El Tribunal Supremo asume una larga «interinidad» de Lesmes

F. Velasco – La renuncia de Manuel Marchena a ser candidato a la presidencia del Consejo General del Poder Judicial y del Tribunal Supremo, con las consecuencias en cascada que se han derivado de ese gesto, tiene como efecto directo que la actual composición del órgano de gobierno de los jueces y magistrados siga «en plenitud» de sus funciones, tanto sus vocales como su presidente, Carlos Lesmes, quien se encontraba en una situación complicada tras todo lo relacionado con la decisión del Supremo sobre el pago de los impuestos derivados de las hipotecas.

De hecho, tanto PP como PSOE y Podemos han retirado ya sus candidatos a vocales por el turno de juristas, dos de los cuales debían comparecer hoy ante la Comisión de Justicia del Congreso; la expresión más palpable de que el pacto entre populares y socialistas se ha roto de forma definitiva y no parece que se vuelvan a retomar las negociaciones a corto plazo y, menos aún, que se llegue de nuevo a un acuerdo. Sin embargo, no ha hecho lo mismo en el Senado, donde el PSOE ha decidido mantener la candidatura de los cuatro juristas que pactó con el PP para renovar el CGPJ.

Ante este hecho, el Tribunal Supremo es consciente de que la presidencia de Lesmes al frente del mismo se puede prolongar durante un largo tiempo, al menos hasta meses después de que se configure el nuevo Parlamento tras las próximas elecciones generales. Hasta entonces no habrá renovación y, por tanto, Lesmes permanecerá en su responsabilidad actual.

Esta situación no es bien vista en el Alto Tribunal. Así, como reconocía uno de sus magistrados, señaló que «estos interinajes no son buenos e incluso no creo que al propio Lesmes le agrade esta situación».

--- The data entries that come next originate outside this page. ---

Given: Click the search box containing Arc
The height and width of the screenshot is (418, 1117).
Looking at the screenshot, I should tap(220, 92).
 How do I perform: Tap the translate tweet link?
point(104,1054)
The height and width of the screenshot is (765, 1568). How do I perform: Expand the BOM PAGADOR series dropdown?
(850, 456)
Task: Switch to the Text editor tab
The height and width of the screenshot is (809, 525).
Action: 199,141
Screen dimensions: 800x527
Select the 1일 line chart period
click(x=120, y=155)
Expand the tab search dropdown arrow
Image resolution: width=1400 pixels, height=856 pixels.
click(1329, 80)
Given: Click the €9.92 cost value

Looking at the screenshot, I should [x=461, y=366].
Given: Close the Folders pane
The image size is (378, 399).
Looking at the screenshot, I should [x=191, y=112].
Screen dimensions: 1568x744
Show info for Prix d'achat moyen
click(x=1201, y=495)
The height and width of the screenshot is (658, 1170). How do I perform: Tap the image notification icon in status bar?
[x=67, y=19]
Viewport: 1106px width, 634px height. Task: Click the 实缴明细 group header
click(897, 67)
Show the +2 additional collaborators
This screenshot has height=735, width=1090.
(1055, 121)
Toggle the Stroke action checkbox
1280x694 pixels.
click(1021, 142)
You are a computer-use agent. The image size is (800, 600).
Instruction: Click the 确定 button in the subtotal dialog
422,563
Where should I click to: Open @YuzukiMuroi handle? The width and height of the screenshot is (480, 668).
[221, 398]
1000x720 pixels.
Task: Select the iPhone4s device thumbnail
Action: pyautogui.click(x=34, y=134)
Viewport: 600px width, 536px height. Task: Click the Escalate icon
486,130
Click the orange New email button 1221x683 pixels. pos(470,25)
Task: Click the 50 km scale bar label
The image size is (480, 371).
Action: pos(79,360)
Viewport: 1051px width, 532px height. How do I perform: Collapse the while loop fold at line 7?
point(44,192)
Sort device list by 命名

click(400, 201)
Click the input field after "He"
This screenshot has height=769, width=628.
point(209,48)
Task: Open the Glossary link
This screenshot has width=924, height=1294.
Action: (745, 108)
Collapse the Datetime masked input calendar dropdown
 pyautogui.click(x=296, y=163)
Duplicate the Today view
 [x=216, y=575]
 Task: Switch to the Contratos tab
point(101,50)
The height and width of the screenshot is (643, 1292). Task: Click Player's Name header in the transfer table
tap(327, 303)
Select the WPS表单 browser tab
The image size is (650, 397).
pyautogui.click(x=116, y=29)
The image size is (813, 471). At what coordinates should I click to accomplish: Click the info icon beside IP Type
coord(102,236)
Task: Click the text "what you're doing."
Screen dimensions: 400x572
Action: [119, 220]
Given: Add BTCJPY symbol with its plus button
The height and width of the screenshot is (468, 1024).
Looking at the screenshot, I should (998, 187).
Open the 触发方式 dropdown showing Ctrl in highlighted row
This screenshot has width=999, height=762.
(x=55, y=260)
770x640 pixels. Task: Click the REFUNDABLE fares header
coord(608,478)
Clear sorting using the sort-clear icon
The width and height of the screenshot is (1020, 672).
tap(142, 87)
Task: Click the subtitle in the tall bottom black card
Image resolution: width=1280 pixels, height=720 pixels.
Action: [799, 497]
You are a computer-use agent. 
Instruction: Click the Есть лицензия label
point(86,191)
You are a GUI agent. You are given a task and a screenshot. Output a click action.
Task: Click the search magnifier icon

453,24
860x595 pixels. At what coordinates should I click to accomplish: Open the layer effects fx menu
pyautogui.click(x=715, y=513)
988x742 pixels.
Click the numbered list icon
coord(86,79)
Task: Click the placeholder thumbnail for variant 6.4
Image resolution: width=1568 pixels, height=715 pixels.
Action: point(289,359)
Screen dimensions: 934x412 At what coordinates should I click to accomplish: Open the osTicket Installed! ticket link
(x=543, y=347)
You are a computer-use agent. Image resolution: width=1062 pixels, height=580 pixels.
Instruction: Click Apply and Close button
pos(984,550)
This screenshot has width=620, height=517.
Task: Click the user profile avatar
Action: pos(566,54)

Así, en el Alto Tribunal se recuerda cómo ya hubo algún Consejo que tardó casi un par de años en renovarse. «Esperemos que no se produzca una situación igual, porque no es bueno, pero las cosas no pintan bien», señalaron al respecto otras fuentes consultadas.

Dudas para aceptar

Un segundo problema se plantea a la hora de que un magistrado del Supremo acepte una presidencia –la vigente Ley establece que para presidir el CGPJ y el Supremo se ha de tener la categoría de magistrado de este tribunal– pactada por los partidos, después de todo lo sucedido con Manuel Marchena. A este respecto, impera ahora un cierto escepticismo y no sería nada fácil encontrar un candidato que diese su visto bueno, ya que se considera que quedaría « marcado» en su carrera profesional. Cuestión distinta es si esa propuesta llegara directamente de los vocales, sin intervención alguna de los partidos, algo que, en la actualidad es prácticamente imposible de garantizar, tal como lo demuestra la experiencia.

También hay un sentir general de que con la decisión de Manuel Marchena «hay un cierto alivio» en el Tribunal Supremo, «porque se ha puesto fin a un cambalache que dañaba mucho la imagen de la Justicia».

Toda las asociaciones valoraron igualmente de forma muy positiva su renuncia, algo con que, se sostiene al respecto, ha dejado al descubierto «el claro intento de politización» de la Justicia.

Precisamente, esta cuestión es la que se considera desde el ámbito principal responsable de todo lo sucedido y que derivará en que, una vez más, el Consejo no se pueda renovar en el plazo previsto por la Ley. «Los partidos son los únicos responsables de lo que ha sucedido y de que se viva una interinidad que se prevé que no sea corta», se sostiene.

Por otro lado, PSOE y Unidos Podemos avanzaron ayer su rechazo a las enmiendas registradas por PP y Ciudadanos en el Senado para que los doce vocales del CGPJ de extracción judicial sean elegidos directamente por los propios jueces y magistrados a la vez que acusaron a los populares de romper los compromisos adquiridos hace apenas tres semanas. Fuentes del grupo socialista en la Cámara Alta confirmaron a Efe su rechazo a la enmienda, mientras que desde Unidos Podemos denuncian «la carrera populista del PP con Ciudadanos» en torno a una iniciativa que prosperará en el Senado, donde los populares cuentan con mayoría absoluta, pero que se encontrará con dificultades cuando llegue al Congreso para su aprobación definitiva, donde no cuentan con esa mayoría.